2.2.3.2.2.2. Sendo o papel do coordenador fazer a mediação crítica entre os professores e o saber,
está tudo bem ele não entender de tudo em todas as áreas do conhecimento: manter a postura de
busca por capacitação permanentemente.
2.2.3.2.2.2.1. Ou seja: na interlocução com o professor, os saberes são postos em
circulação, onde ambos são aprendizes.

3. Condições objetivas para a ação supervisora. (pp. 170-172)


3.1. São igualmente essenciais as condições objetivas (materiais e políticas) de trabalho do supervisor pedagógico.
3.1.1. Melhores condições de trabalho do ponto de vista administrativo, pedagógico e comunitário.
3.1.2. Ter espaços e tempos adequados para realizar o trabalho coletivo.
3.1.3. Ter espaços e tempos adequados para realizar o acompanhamento individual dos professores.
3.1.4. Dispor de biblioteca pedagógica na escola.
3.1.5. Ter possibilidades de articular o trabalho pedagógico da escola com outras unidades.

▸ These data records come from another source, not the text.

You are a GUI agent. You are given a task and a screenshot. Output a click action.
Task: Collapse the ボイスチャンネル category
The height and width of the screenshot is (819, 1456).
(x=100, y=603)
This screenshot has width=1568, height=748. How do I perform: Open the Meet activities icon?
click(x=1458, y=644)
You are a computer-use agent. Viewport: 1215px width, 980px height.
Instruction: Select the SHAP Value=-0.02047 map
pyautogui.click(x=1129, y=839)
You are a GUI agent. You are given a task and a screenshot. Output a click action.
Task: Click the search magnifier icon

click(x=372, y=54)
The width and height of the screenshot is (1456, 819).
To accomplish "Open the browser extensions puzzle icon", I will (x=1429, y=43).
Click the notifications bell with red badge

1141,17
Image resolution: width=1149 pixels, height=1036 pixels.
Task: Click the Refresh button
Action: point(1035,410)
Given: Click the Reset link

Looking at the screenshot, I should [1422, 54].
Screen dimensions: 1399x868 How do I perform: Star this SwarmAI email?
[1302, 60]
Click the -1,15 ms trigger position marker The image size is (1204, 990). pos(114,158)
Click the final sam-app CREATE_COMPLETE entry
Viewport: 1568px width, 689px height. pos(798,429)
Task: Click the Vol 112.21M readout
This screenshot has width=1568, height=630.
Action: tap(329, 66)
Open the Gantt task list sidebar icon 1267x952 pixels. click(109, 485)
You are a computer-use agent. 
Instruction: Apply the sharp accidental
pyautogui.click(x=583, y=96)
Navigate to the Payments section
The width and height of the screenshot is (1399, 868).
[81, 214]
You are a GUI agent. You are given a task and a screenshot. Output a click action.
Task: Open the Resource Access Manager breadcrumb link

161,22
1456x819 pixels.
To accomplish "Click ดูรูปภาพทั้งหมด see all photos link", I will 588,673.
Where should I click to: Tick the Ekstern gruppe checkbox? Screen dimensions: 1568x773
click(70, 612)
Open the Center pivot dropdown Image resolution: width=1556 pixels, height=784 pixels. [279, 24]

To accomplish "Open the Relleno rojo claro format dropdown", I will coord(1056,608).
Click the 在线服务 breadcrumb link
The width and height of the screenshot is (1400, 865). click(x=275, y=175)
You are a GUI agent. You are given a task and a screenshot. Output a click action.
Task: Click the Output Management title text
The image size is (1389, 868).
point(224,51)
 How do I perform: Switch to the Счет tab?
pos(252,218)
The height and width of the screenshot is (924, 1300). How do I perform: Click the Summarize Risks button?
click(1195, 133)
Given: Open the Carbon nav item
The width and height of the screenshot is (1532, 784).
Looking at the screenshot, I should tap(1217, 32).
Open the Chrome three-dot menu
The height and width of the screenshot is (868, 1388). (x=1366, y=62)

3.1.6. Ser possível constituir um grupo de formação permanente dos coordenadores/supervisores.
3.1.7. Organizar grupos de pesquisa espontâneos, abertos a qualquer profissional.
3.1.8. Diminuir a rotatividade de professores nas escolas.
3.1.9. Lutar pela continuidade (crítica) das políticas educacionais iniciadas.